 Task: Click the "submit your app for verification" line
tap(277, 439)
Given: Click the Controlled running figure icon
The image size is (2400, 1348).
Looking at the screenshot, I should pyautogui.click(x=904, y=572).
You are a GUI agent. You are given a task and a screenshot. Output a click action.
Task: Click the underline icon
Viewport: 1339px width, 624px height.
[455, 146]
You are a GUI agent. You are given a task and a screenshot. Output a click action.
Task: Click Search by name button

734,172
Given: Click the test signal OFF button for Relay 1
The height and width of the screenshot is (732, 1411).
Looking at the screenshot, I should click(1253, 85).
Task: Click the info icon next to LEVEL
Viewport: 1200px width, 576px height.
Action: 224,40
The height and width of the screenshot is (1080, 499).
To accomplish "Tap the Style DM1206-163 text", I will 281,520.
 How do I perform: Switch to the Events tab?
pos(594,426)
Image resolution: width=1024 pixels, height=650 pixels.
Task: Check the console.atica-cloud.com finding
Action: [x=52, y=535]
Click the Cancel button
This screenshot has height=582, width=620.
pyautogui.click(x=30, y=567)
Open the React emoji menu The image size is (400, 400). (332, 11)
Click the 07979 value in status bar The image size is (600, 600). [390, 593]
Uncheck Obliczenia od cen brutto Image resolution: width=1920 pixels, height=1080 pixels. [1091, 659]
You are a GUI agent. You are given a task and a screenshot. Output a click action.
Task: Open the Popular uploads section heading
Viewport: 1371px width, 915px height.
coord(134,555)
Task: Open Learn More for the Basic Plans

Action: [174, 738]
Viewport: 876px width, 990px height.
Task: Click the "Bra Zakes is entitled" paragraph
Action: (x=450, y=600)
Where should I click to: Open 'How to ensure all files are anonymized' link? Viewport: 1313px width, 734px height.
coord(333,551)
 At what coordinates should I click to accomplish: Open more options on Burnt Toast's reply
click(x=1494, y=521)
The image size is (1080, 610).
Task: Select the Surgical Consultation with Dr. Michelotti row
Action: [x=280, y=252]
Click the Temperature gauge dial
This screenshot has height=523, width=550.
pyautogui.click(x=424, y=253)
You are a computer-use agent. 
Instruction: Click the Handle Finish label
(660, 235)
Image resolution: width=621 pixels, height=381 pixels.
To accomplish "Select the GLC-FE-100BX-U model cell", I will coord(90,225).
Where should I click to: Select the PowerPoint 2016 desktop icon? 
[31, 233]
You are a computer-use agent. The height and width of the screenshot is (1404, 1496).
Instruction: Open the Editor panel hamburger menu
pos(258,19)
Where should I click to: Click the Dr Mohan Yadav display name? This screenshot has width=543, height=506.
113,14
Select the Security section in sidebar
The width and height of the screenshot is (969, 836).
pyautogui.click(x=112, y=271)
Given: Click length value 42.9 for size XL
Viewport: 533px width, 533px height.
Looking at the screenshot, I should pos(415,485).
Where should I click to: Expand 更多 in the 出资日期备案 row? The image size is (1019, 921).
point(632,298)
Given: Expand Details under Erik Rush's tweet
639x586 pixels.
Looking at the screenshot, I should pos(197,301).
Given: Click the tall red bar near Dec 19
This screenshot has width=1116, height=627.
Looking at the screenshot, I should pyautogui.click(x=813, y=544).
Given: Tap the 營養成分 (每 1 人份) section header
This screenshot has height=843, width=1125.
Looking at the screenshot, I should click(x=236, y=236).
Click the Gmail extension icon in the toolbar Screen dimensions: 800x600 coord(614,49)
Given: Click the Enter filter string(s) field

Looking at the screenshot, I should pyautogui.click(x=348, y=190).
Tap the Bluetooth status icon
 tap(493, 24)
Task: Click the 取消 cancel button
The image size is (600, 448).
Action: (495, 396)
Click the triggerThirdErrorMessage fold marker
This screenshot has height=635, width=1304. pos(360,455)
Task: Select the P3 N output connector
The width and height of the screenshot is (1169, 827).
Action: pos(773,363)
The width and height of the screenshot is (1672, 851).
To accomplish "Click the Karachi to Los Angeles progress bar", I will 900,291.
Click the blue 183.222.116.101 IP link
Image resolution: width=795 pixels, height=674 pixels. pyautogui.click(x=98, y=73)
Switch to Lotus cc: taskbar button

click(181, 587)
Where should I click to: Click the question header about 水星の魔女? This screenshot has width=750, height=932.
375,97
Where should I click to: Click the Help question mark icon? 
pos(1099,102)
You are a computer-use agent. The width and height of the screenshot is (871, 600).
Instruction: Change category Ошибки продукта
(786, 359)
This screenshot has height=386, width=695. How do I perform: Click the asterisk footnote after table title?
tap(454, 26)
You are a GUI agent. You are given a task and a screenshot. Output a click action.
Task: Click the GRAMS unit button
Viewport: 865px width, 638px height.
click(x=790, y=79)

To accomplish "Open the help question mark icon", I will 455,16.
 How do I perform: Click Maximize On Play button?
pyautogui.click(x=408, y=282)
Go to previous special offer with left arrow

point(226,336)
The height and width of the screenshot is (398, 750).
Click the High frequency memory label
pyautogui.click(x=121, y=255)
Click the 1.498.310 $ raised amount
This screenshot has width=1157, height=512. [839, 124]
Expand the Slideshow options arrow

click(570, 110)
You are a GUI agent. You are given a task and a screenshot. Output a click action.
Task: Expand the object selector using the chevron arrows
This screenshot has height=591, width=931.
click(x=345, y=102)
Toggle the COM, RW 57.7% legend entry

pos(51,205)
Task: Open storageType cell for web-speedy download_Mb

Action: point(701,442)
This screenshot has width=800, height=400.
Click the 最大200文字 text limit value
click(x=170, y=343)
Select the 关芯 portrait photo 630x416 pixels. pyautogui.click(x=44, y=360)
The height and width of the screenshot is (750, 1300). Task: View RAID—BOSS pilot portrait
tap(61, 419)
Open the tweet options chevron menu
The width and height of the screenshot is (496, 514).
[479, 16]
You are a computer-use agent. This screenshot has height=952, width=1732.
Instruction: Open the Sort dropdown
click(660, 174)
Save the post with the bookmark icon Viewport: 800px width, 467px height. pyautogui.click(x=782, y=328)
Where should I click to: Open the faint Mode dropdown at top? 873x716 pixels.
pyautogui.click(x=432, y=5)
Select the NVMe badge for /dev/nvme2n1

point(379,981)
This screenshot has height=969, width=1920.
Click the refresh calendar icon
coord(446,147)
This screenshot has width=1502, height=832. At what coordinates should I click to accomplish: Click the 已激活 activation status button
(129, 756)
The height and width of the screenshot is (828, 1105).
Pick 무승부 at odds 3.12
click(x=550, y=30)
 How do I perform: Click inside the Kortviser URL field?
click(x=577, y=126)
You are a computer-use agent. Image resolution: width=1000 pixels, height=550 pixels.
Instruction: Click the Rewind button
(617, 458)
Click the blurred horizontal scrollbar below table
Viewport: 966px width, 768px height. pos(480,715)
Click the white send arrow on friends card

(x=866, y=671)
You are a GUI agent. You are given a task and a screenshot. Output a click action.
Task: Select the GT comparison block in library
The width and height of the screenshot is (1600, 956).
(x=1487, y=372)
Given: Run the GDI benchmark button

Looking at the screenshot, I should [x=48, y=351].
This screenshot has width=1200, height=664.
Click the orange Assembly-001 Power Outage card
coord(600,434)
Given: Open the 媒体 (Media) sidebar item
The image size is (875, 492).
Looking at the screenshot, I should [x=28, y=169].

▶ REQUIRED ACTION: An exact copy of all the material is what is needed.

▶ ANSWER BOX:
 Task: Click the "submit your app for verification" line
tap(277, 439)
Given: Click the Controlled running figure icon
The image size is (2400, 1348).
Looking at the screenshot, I should pyautogui.click(x=904, y=572).
You are a GUI agent. You are given a task and a screenshot. Output a click action.
Task: Click the underline icon
Viewport: 1339px width, 624px height.
[455, 146]
You are a GUI agent. You are given a task and a screenshot. Output a click action.
Task: Click Search by name button

734,172
Given: Click the test signal OFF button for Relay 1
The height and width of the screenshot is (732, 1411).
Looking at the screenshot, I should click(1253, 85).
Task: Click the info icon next to LEVEL
Viewport: 1200px width, 576px height.
Action: 224,40
The height and width of the screenshot is (1080, 499).
To accomplish "Tap the Style DM1206-163 text", I will 281,520.
 How do I perform: Switch to the Events tab?
pos(594,426)
Image resolution: width=1024 pixels, height=650 pixels.
Task: Check the console.atica-cloud.com finding
Action: [x=52, y=535]
Click the Cancel button
This screenshot has height=582, width=620.
pyautogui.click(x=30, y=567)
Open the React emoji menu The image size is (400, 400). (332, 11)
Click the 07979 value in status bar The image size is (600, 600). [390, 593]
Uncheck Obliczenia od cen brutto Image resolution: width=1920 pixels, height=1080 pixels. [1091, 659]
You are a GUI agent. You are given a task and a screenshot. Output a click action.
Task: Open the Popular uploads section heading
Viewport: 1371px width, 915px height.
coord(134,555)
Task: Open Learn More for the Basic Plans

Action: [174, 738]
Viewport: 876px width, 990px height.
Task: Click the "Bra Zakes is entitled" paragraph
Action: (x=450, y=600)
Where should I click to: Open 'How to ensure all files are anonymized' link? Viewport: 1313px width, 734px height.
coord(333,551)
 At what coordinates should I click to accomplish: Open more options on Burnt Toast's reply
click(x=1494, y=521)
The image size is (1080, 610).
Task: Select the Surgical Consultation with Dr. Michelotti row
Action: [x=280, y=252]
Click the Temperature gauge dial
This screenshot has height=523, width=550.
pyautogui.click(x=424, y=253)
You are a computer-use agent. 
Instruction: Click the Handle Finish label
(660, 235)
Image resolution: width=621 pixels, height=381 pixels.
To accomplish "Select the GLC-FE-100BX-U model cell", I will coord(90,225).
Where should I click to: Select the PowerPoint 2016 desktop icon? 
[31, 233]
You are a computer-use agent. The height and width of the screenshot is (1404, 1496).
Instruction: Open the Editor panel hamburger menu
pos(258,19)
Where should I click to: Click the Dr Mohan Yadav display name? This screenshot has width=543, height=506.
113,14
Select the Security section in sidebar
The width and height of the screenshot is (969, 836).
pyautogui.click(x=112, y=271)
Given: Click length value 42.9 for size XL
Viewport: 533px width, 533px height.
Looking at the screenshot, I should pos(415,485).
Where should I click to: Expand 更多 in the 出资日期备案 row? The image size is (1019, 921).
point(632,298)
Given: Expand Details under Erik Rush's tweet
639x586 pixels.
Looking at the screenshot, I should pos(197,301).
Given: Click the tall red bar near Dec 19
This screenshot has width=1116, height=627.
Looking at the screenshot, I should pyautogui.click(x=813, y=544).
Given: Tap the 營養成分 (每 1 人份) section header
This screenshot has height=843, width=1125.
Looking at the screenshot, I should click(x=236, y=236).
Click the Gmail extension icon in the toolbar Screen dimensions: 800x600 coord(614,49)
Given: Click the Enter filter string(s) field

Looking at the screenshot, I should pyautogui.click(x=348, y=190).
Tap the Bluetooth status icon
 tap(493, 24)
Task: Click the 取消 cancel button
The image size is (600, 448).
Action: (495, 396)
Click the triggerThirdErrorMessage fold marker
This screenshot has height=635, width=1304. pos(360,455)
Task: Select the P3 N output connector
The width and height of the screenshot is (1169, 827).
Action: pos(773,363)
The width and height of the screenshot is (1672, 851).
To accomplish "Click the Karachi to Los Angeles progress bar", I will 900,291.
Click the blue 183.222.116.101 IP link
Image resolution: width=795 pixels, height=674 pixels. pyautogui.click(x=98, y=73)
Switch to Lotus cc: taskbar button

click(181, 587)
Where should I click to: Click the question header about 水星の魔女? This screenshot has width=750, height=932.
375,97
Where should I click to: Click the Help question mark icon? 
pos(1099,102)
You are a computer-use agent. The width and height of the screenshot is (871, 600).
Instruction: Change category Ошибки продукта
(786, 359)
This screenshot has height=386, width=695. How do I perform: Click the asterisk footnote after table title?
tap(454, 26)
You are a GUI agent. You are given a task and a screenshot. Output a click action.
Task: Click the GRAMS unit button
Viewport: 865px width, 638px height.
click(x=790, y=79)

To accomplish "Open the help question mark icon", I will 455,16.
 How do I perform: Click Maximize On Play button?
pyautogui.click(x=408, y=282)
Go to previous special offer with left arrow

point(226,336)
The height and width of the screenshot is (398, 750).
Click the High frequency memory label
pyautogui.click(x=121, y=255)
Click the 1.498.310 $ raised amount
This screenshot has width=1157, height=512. [839, 124]
Expand the Slideshow options arrow

click(570, 110)
You are a GUI agent. You are given a task and a screenshot. Output a click action.
Task: Expand the object selector using the chevron arrows
This screenshot has height=591, width=931.
click(x=345, y=102)
Toggle the COM, RW 57.7% legend entry

pos(51,205)
Task: Open storageType cell for web-speedy download_Mb

Action: point(701,442)
This screenshot has width=800, height=400.
Click the 最大200文字 text limit value
click(x=170, y=343)
Select the 关芯 portrait photo 630x416 pixels. pyautogui.click(x=44, y=360)
The height and width of the screenshot is (750, 1300). Task: View RAID—BOSS pilot portrait
tap(61, 419)
Open the tweet options chevron menu
The width and height of the screenshot is (496, 514).
[479, 16]
You are a computer-use agent. This screenshot has height=952, width=1732.
Instruction: Open the Sort dropdown
click(660, 174)
Save the post with the bookmark icon Viewport: 800px width, 467px height. pyautogui.click(x=782, y=328)
Where should I click to: Open the faint Mode dropdown at top? 873x716 pixels.
pyautogui.click(x=432, y=5)
Select the NVMe badge for /dev/nvme2n1

point(379,981)
This screenshot has height=969, width=1920.
Click the refresh calendar icon
coord(446,147)
This screenshot has width=1502, height=832. At what coordinates should I click to accomplish: Click the 已激活 activation status button
(129, 756)
The height and width of the screenshot is (828, 1105).
Pick 무승부 at odds 3.12
click(x=550, y=30)
 How do I perform: Click inside the Kortviser URL field?
click(x=577, y=126)
You are a computer-use agent. Image resolution: width=1000 pixels, height=550 pixels.
Instruction: Click the Rewind button
(617, 458)
Click the blurred horizontal scrollbar below table
Viewport: 966px width, 768px height. pos(480,715)
Click the white send arrow on friends card

(x=866, y=671)
You are a GUI agent. You are given a task and a screenshot. Output a click action.
Task: Select the GT comparison block in library
The width and height of the screenshot is (1600, 956).
(x=1487, y=372)
Given: Run the GDI benchmark button

Looking at the screenshot, I should [x=48, y=351].
This screenshot has width=1200, height=664.
Click the orange Assembly-001 Power Outage card
coord(600,434)
Given: Open the 媒体 (Media) sidebar item
The image size is (875, 492).
Looking at the screenshot, I should [x=28, y=169].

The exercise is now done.